> _WORK INSTRUCTION_:
Type out the lines below exactly, pictures excluded.

*** GIVEN INFORMATION Section Begins ***

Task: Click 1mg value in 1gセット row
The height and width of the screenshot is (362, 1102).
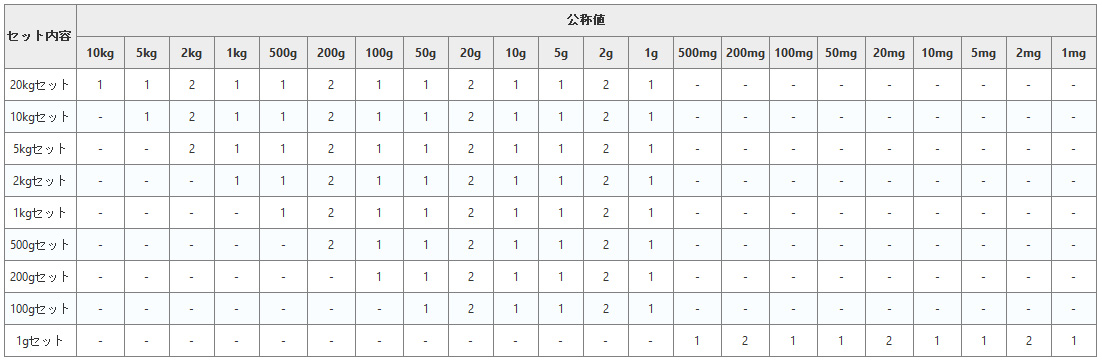Action: (x=1074, y=341)
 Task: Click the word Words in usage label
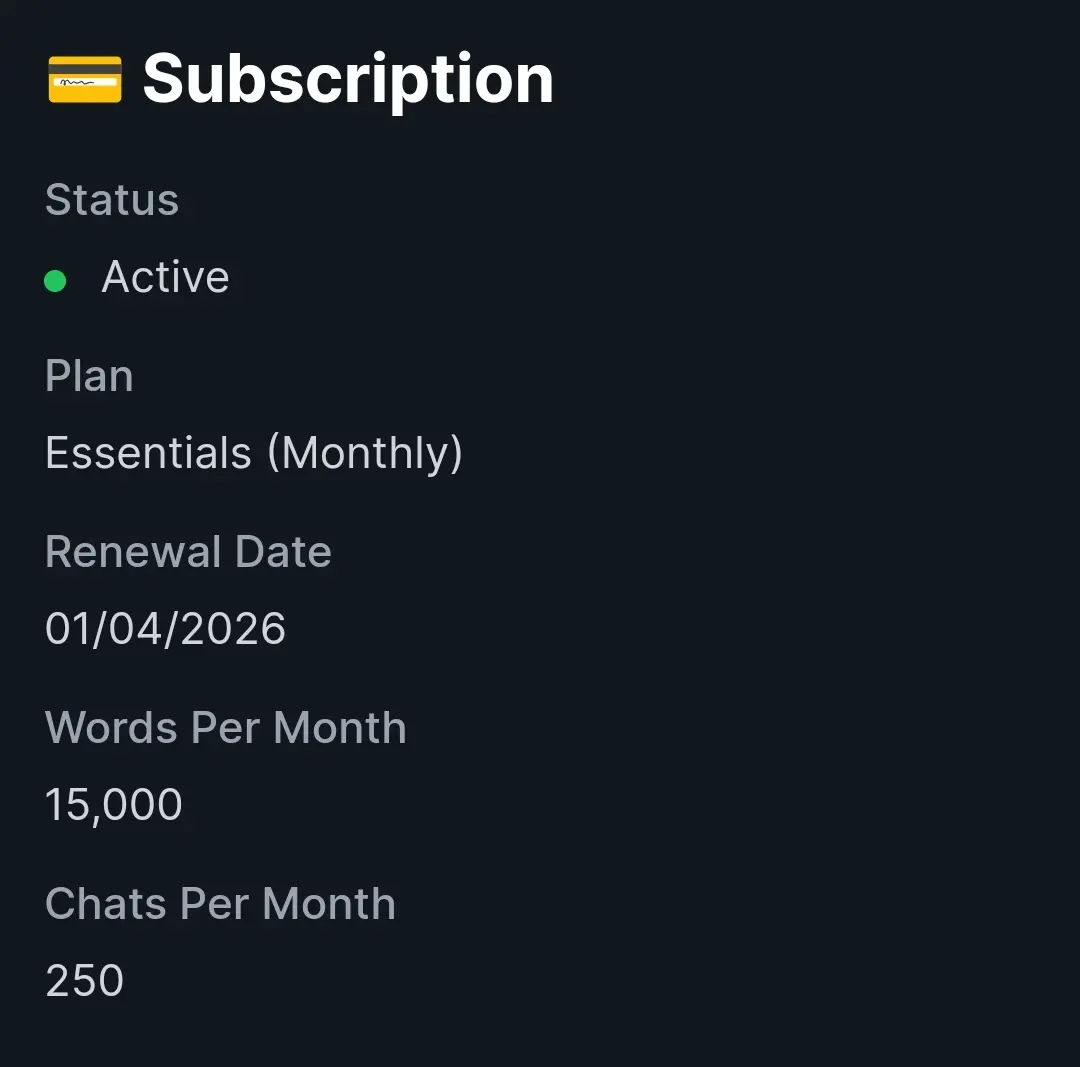[x=112, y=728]
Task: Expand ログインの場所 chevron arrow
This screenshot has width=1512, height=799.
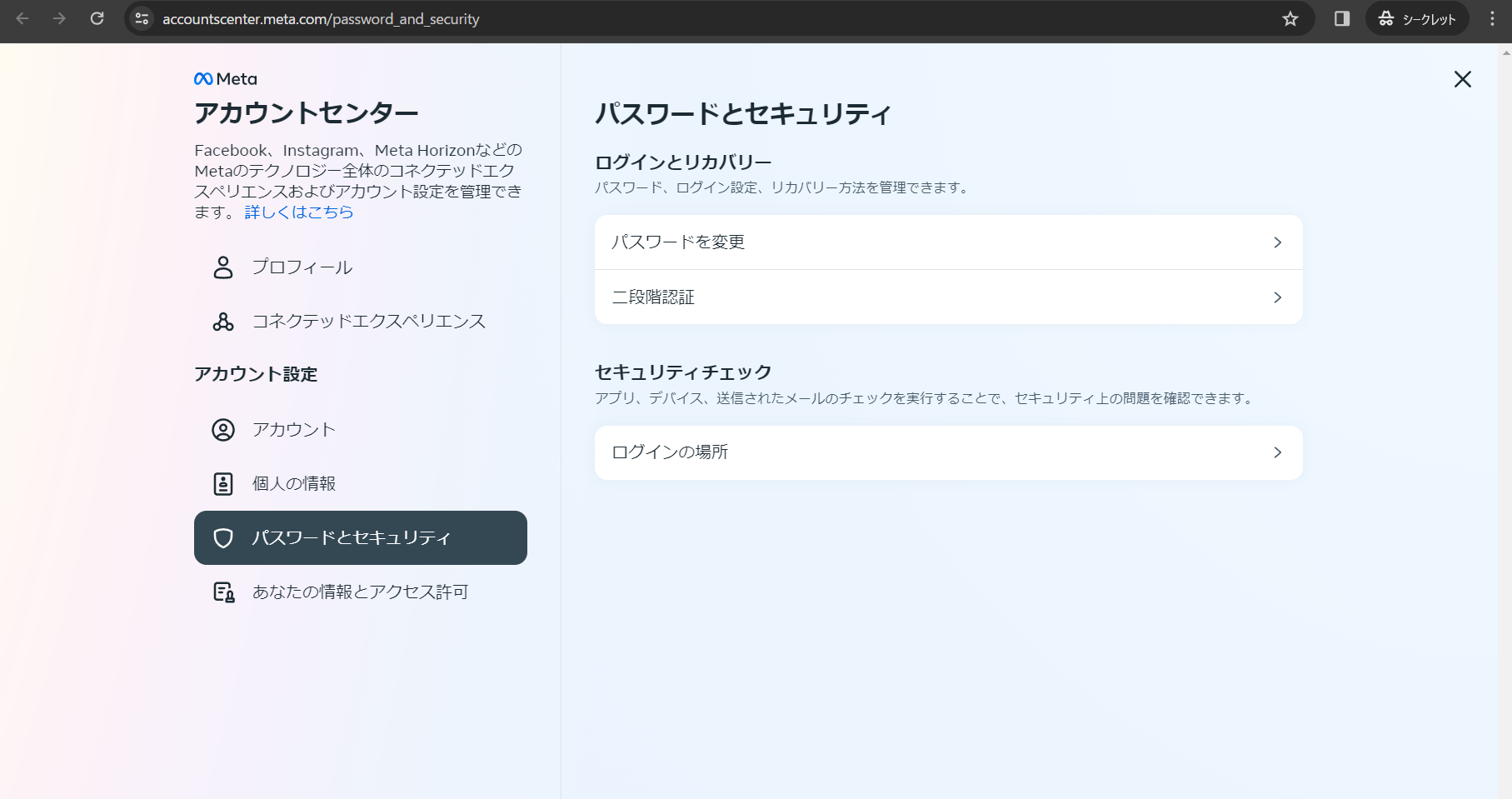Action: [1277, 452]
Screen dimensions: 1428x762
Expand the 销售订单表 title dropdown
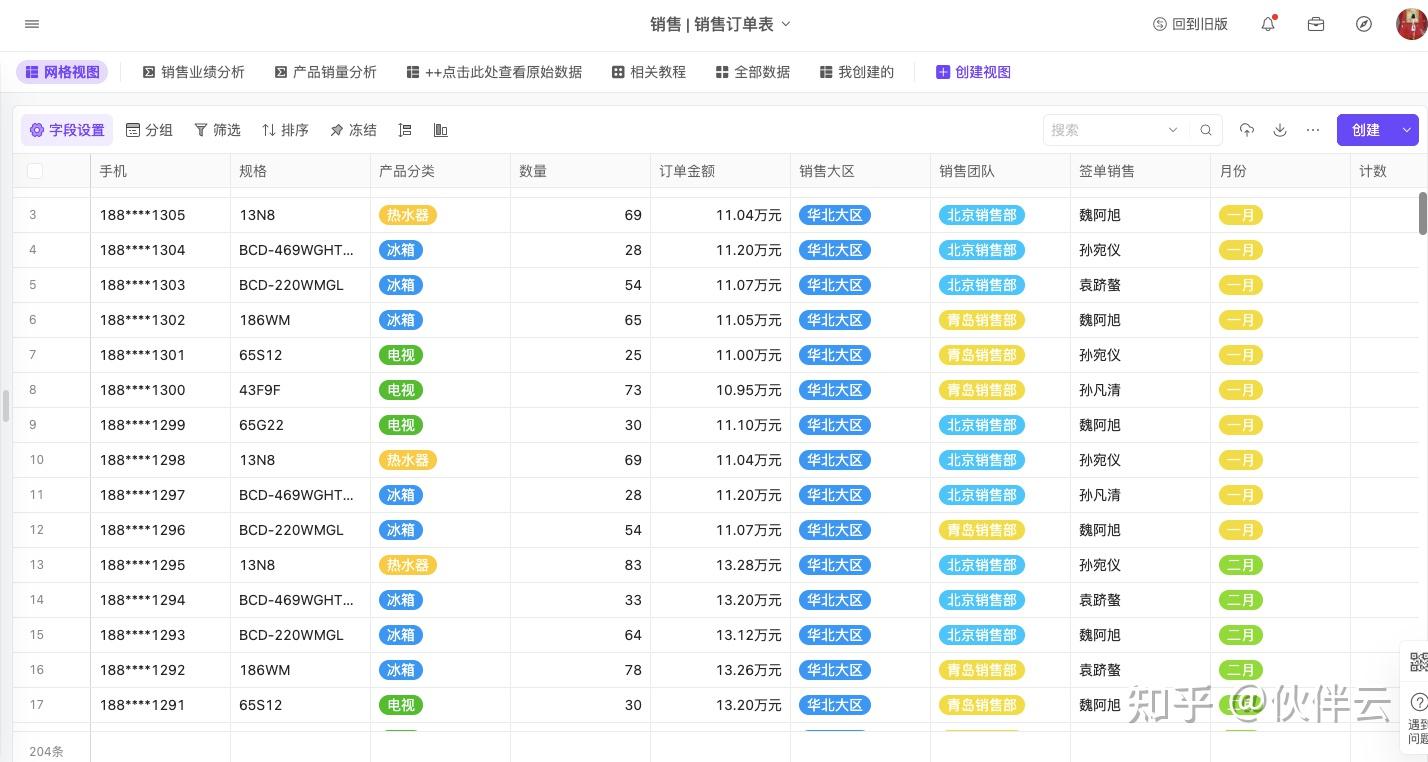786,24
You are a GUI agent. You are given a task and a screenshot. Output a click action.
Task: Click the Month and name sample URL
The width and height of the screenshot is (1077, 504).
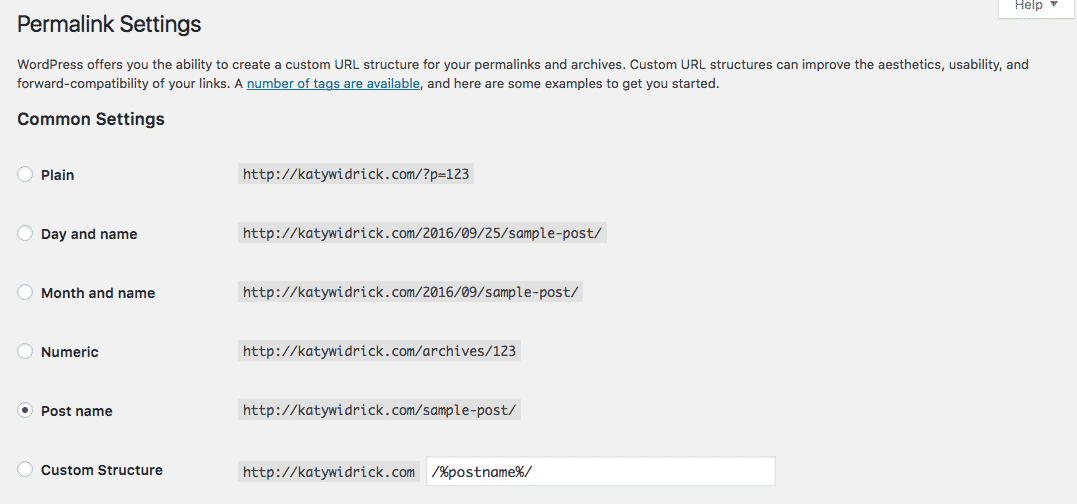click(x=411, y=293)
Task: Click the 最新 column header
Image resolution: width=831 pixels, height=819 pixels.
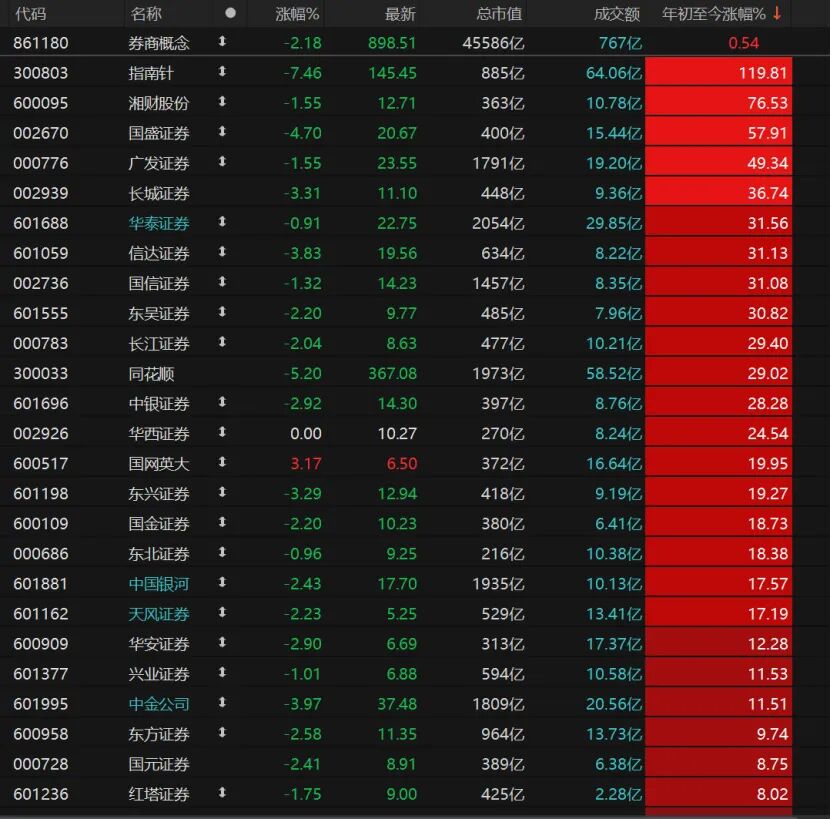Action: click(400, 14)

*** GIVEN INFORMATION Section Ends ***

> _ANSWER FOR THE TASK_:
Task: Click 1mg value in 1gセット row
The height and width of the screenshot is (362, 1102).
Action: (x=1074, y=341)
 Task: Click the word Words in usage label
[x=112, y=728]
Task: Expand ログインの場所 chevron arrow
This screenshot has width=1512, height=799.
Action: [1277, 452]
Screen dimensions: 1428x762
Expand the 销售订单表 title dropdown
786,24
You are a GUI agent. You are given a task and a screenshot. Output a click action.
Task: Click the Month and name sample URL
The width and height of the screenshot is (1077, 504).
click(x=411, y=293)
Task: Click the 最新 column header
Image resolution: width=831 pixels, height=819 pixels.
Action: click(400, 14)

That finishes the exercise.